## Extract provided
┏━━

Once the tree is built, it might be overly complex and overfit the training data, leading to poor generalization on unseen data. Pruning is the process of removing parts of the tree that do not provide additional power to classify instances. This can be done by removing branches that have little importance and replacing them with leaf nodes. Two common pruning techniques are pre-pruning (stop growing the tree earlier, before it perfectly classifies the training data) and post-pruning (allow the tree to classify the training set perfectly, then remove nodes or branches that do not contribute to the tree’s accuracy on a validation set).

5. Stopping Criteria

Define conditions under which the tree will stop growing. These conditions can include a minimum number of samples required to split a node, a maximum depth of the tree, or a minimum gain in impurity reduction needed to justify further splits.

When to Use It

Decision Trees are particularly useful when:

Interpretability is Key: In domains such as finance, healthcare, and policy-making, where understanding the decision-making process is crucial.
Handling Categorical Data: They naturally handle categorical variables without the need for dummy variables.
Non-Linear Data: They can capture non-linear relationships between features and the target.
Quick Prototyping: Their simplicity makes them an excellent choice for baseline models and quick prototyping.

When to Consider Alternatives

Despite their advantages, Decision Trees have limitations that might necessitate alternative models:

Overfitting: They are prone to overfitting, especially with complex datasets, leading to poor generalization on unseen data.
Instability: Small changes in the data can lead to drastically different trees being generated.
Performance: For some complex, high-dimensional datasets, other models like Random Forests or Gradient Boosting Machines (which are ensembles of Decision Trees) or deep learning models may yield better performance.

Example: Multi-Classification with Decision Tree

The code is available in this colab notebook.

import numpy as np
from sklearn.datasets import make_blobs
import matplotlib.pyplot as plt
from matplotlib.colors import ListedColormap

# Function to calculate Gini impurity
def gini_impurity(groups, classes):
    n_instances = float(sum([len(group) for group in groups]))
    gini = 0.0
    for group in groups:
        size = float(len(group))
        if size == 0:
            continue
        score = 0.0
        for class_val in classes:
            p = [row[-1] for row in group].count(class_val) / size
            score += p * p
        gini += (1.0 - score) * (size / n_instances)

┗━━

## Your objective
In the decision tree text, what conditions are given for when the tree will stop growing?

## Entries
┏━━

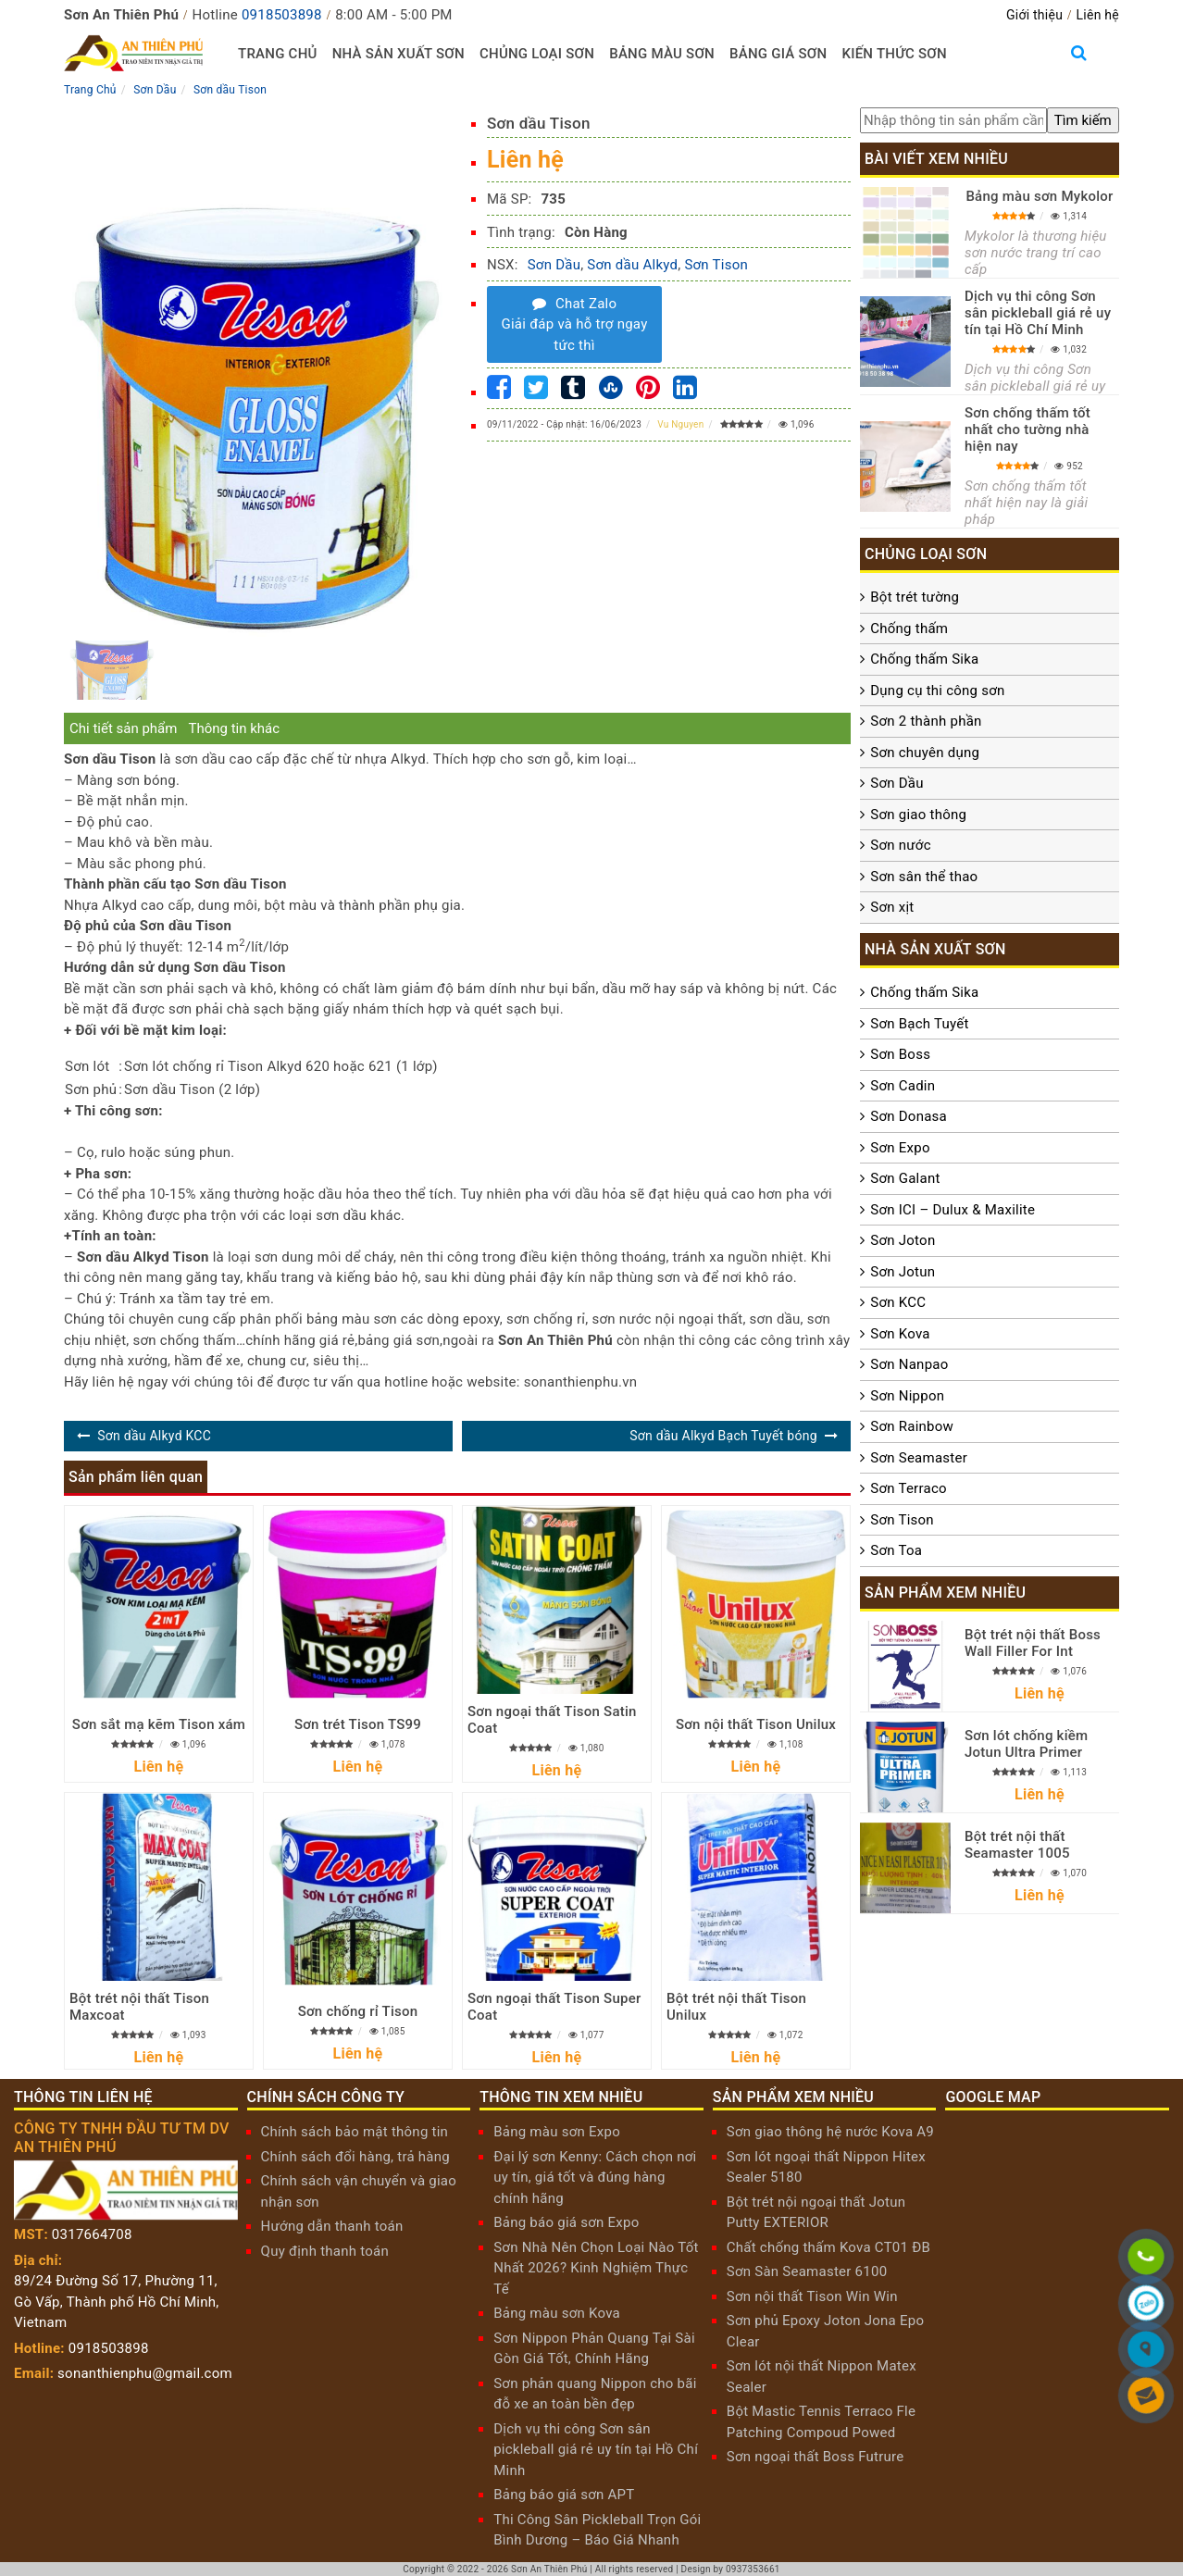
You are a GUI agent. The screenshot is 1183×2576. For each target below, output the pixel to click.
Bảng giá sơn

┗━━
┏━━

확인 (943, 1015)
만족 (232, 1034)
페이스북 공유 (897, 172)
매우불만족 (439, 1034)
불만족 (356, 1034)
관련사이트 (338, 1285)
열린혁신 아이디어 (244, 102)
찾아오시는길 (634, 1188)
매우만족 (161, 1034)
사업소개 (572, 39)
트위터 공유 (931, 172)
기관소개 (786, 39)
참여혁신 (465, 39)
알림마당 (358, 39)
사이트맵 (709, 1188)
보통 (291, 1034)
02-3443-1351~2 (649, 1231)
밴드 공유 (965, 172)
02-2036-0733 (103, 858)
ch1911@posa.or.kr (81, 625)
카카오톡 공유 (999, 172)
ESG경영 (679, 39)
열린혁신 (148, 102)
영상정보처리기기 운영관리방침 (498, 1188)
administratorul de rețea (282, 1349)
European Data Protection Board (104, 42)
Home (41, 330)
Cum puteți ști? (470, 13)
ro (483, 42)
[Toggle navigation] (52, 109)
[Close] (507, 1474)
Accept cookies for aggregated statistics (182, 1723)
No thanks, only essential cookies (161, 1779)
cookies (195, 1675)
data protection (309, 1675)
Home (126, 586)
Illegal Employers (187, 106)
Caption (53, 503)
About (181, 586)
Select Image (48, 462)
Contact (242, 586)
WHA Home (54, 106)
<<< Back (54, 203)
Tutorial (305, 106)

┗━━

## Answer to the exercise
A minimum number of samples required to split a node, a maximum depth of the tree, or a minimum gain in impurity reduction needed to justify further splits.